┌──

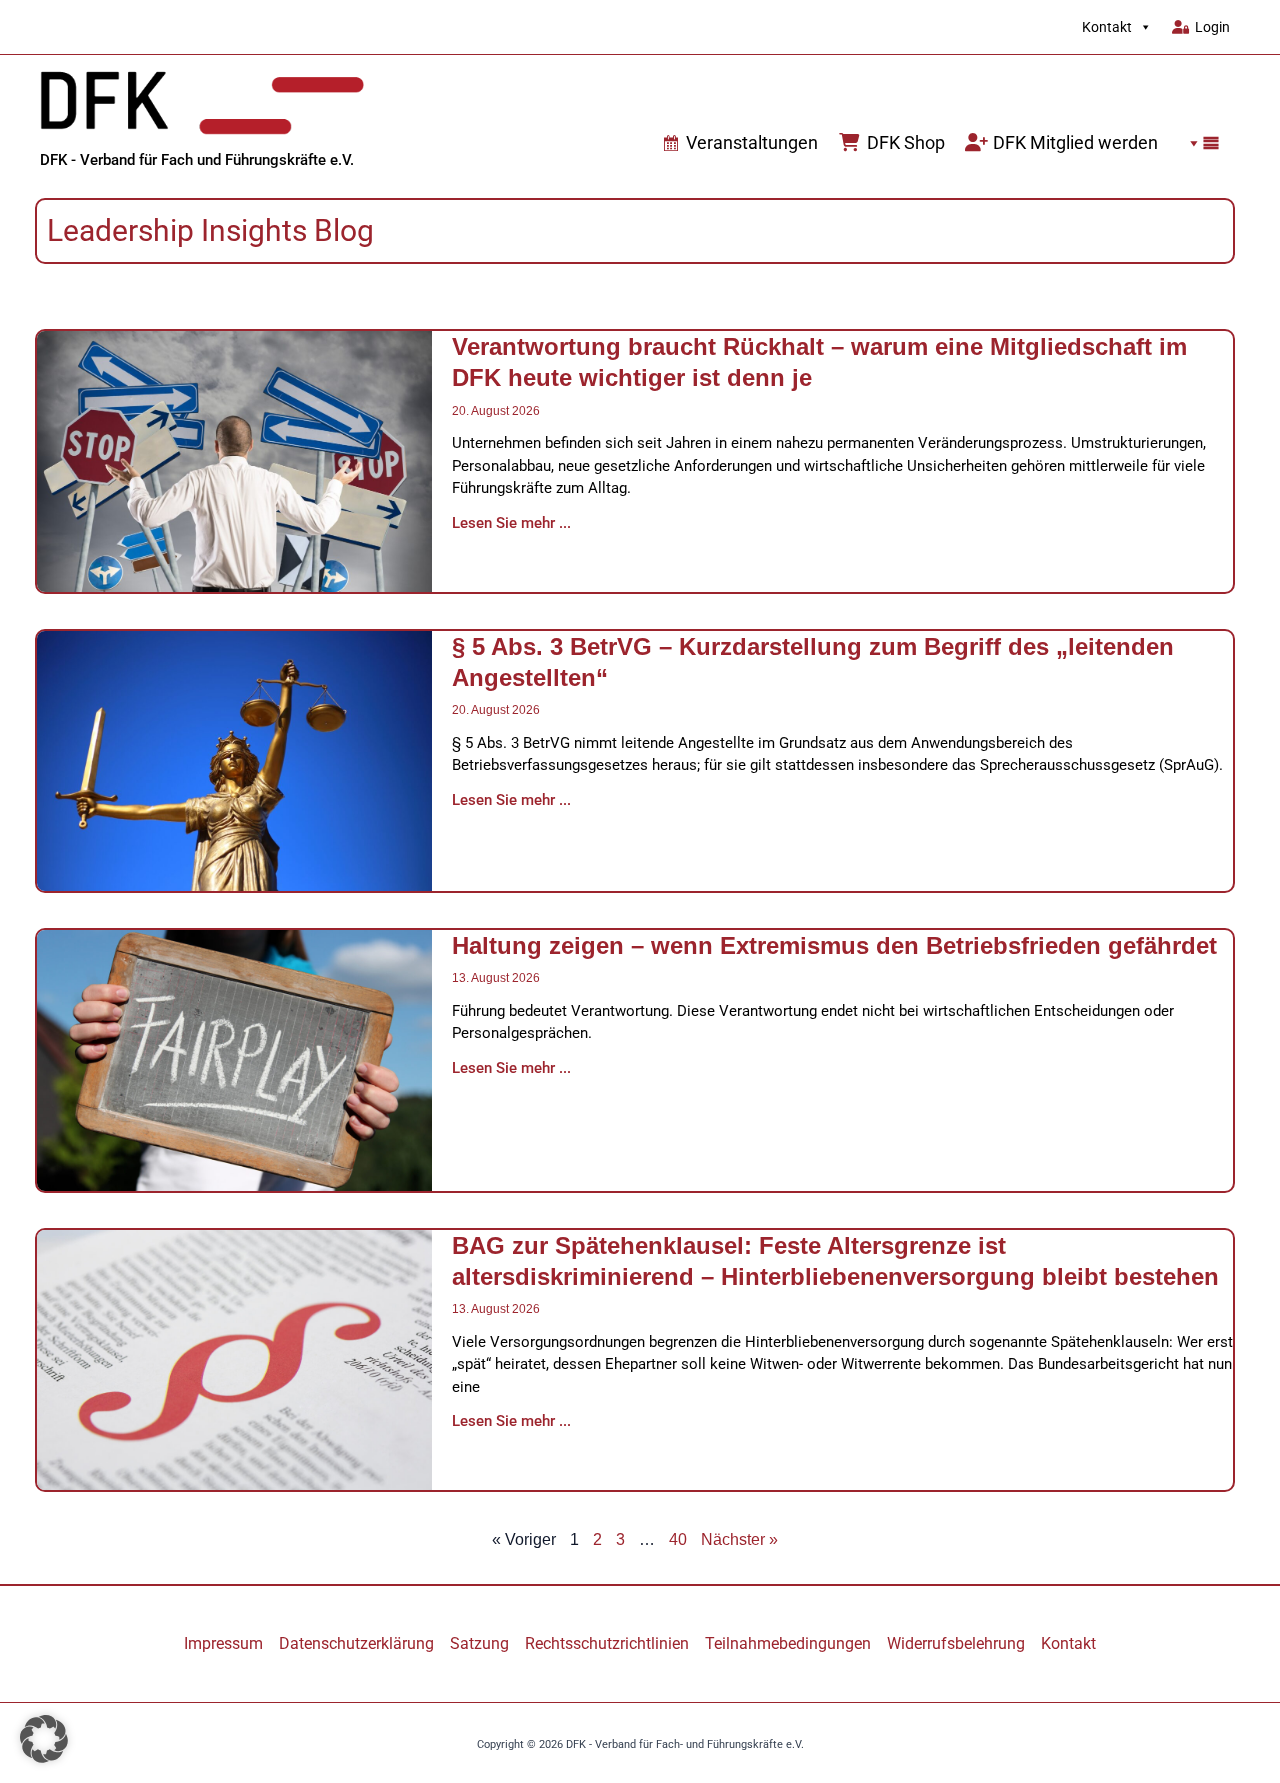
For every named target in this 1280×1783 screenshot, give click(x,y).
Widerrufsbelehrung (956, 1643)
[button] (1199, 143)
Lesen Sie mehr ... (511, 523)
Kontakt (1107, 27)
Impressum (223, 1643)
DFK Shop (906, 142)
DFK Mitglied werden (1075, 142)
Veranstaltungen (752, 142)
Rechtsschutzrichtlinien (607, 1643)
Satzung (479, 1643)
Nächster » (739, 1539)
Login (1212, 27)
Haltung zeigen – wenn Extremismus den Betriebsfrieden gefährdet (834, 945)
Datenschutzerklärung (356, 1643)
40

└──
┌──

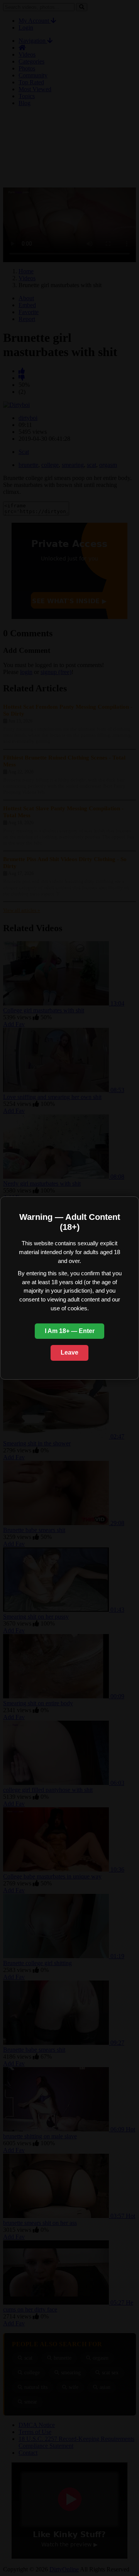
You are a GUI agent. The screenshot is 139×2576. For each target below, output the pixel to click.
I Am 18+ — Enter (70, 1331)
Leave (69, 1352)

└──
┌──

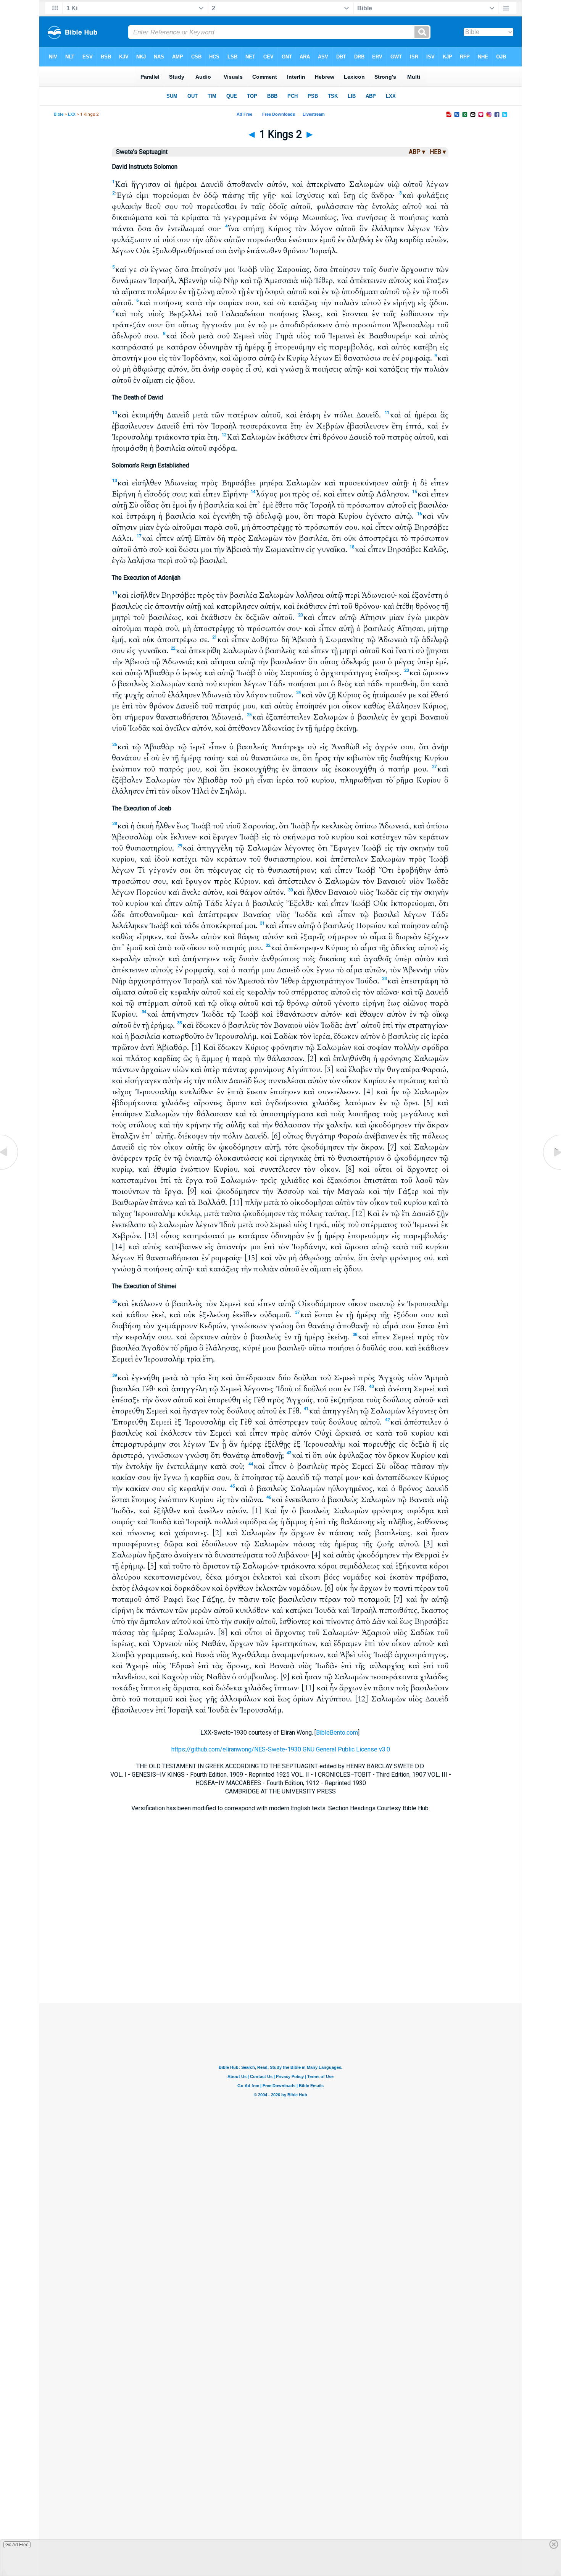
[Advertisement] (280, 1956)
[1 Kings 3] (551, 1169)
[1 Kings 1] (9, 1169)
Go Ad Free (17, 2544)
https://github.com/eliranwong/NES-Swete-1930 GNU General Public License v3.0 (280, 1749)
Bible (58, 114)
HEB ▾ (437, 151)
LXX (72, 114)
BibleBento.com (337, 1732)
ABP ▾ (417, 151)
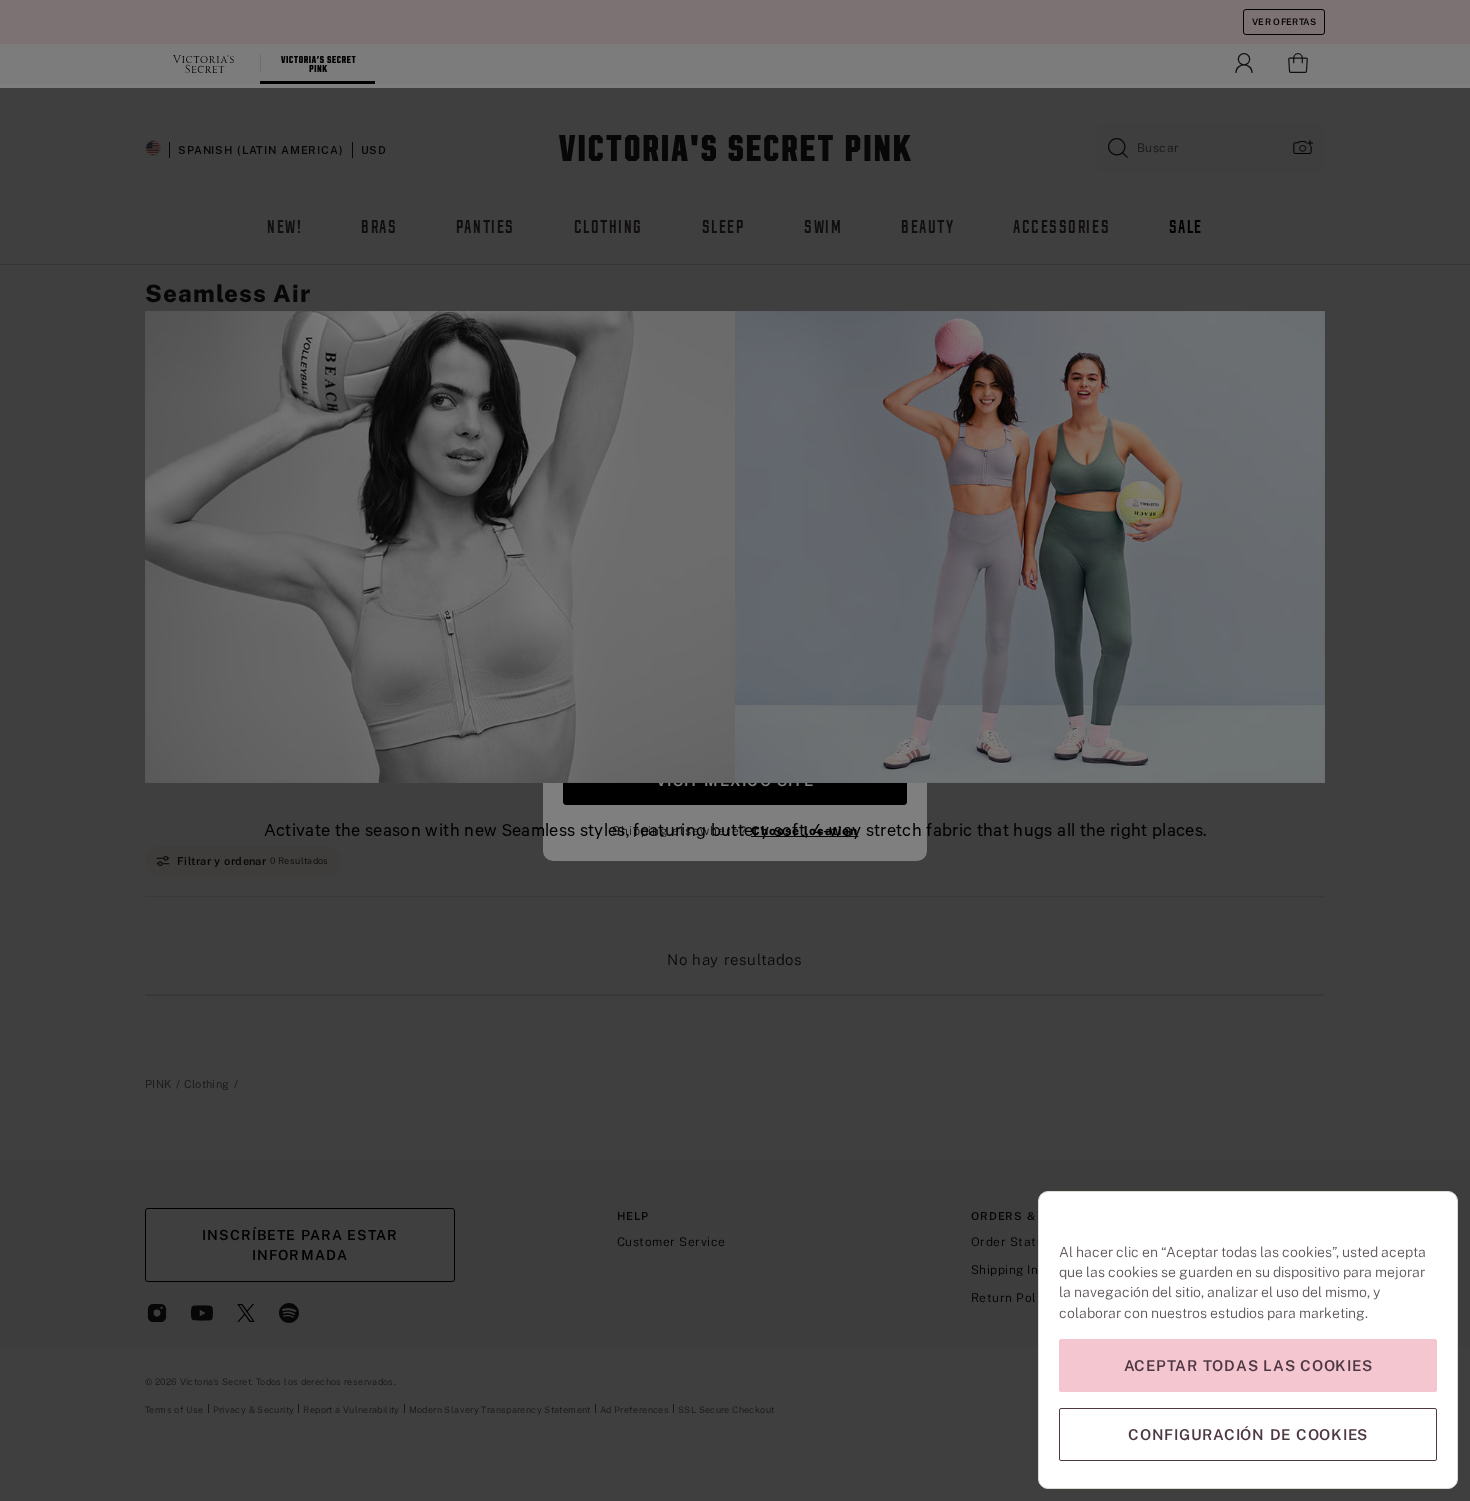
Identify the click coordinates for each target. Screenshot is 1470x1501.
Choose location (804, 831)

└──

In the data above, start at the line that has "Identify the click", stop after the line that has "Choose location (804, 831)", and print every line in between exactly as it stands.

Identify the click coordinates for each target. Screenshot is 1470x1501.
Choose location (804, 831)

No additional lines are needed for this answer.